For almost my entire life, these stories have exerted a powerful pull on me. When I was growing up, Russia was not only closed, and therefore mysterious, it was presented as our antithesis: We were free, the Russians were oppressed; we were good, the Russians were evil. When I got older and started to read, the situation become more complicated, because it was from Russia that the best and most intense literature came: Dostoyevsky’s “Crime and Punishment,” Tolstoy’s “War and Peace,” Gogol’s “Diary of a Madman.” What sort of a country as this where the souls were so deep and the spirits so wild? And why was it there that the thought of the profound inherent injustice of the class society was transformed into action, first by the revolution of 1917 and then by the proletariat’s 70-year dictatorship?
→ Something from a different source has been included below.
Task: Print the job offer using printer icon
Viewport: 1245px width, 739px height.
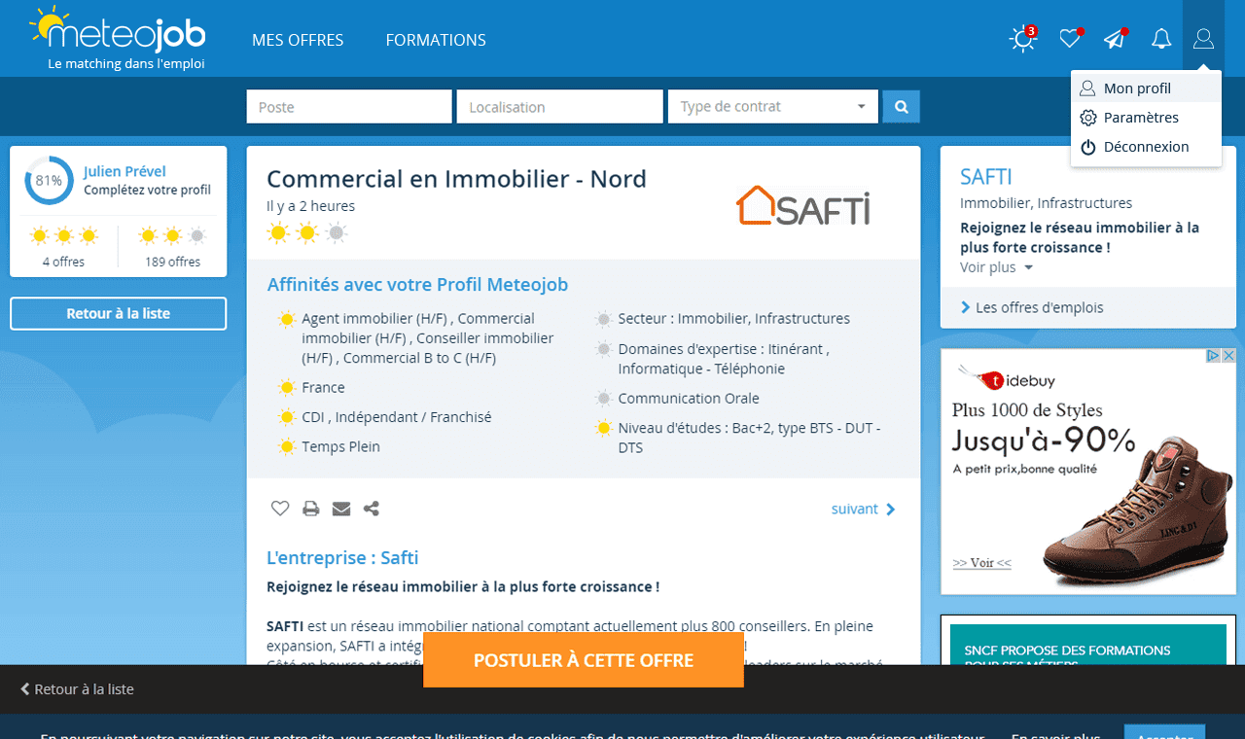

And why did a beautiful story about the equality of all human beings end in horror, inhuman brutality and misery?

Russia is still an enigmatic country to me. Every day there is news from Russia – we hear about Putin, about his imprisoned dissidents, about his meddling in the elections of his rivals – all of it serving the notion that “Russia” is a singular, comprehensible, clear-cut entity. But what do the people who live inside of that entity think? What is “Russia” to them, what are the stories they tell themselves? A hundred years after the revolution, 25 years after the fall of Communism?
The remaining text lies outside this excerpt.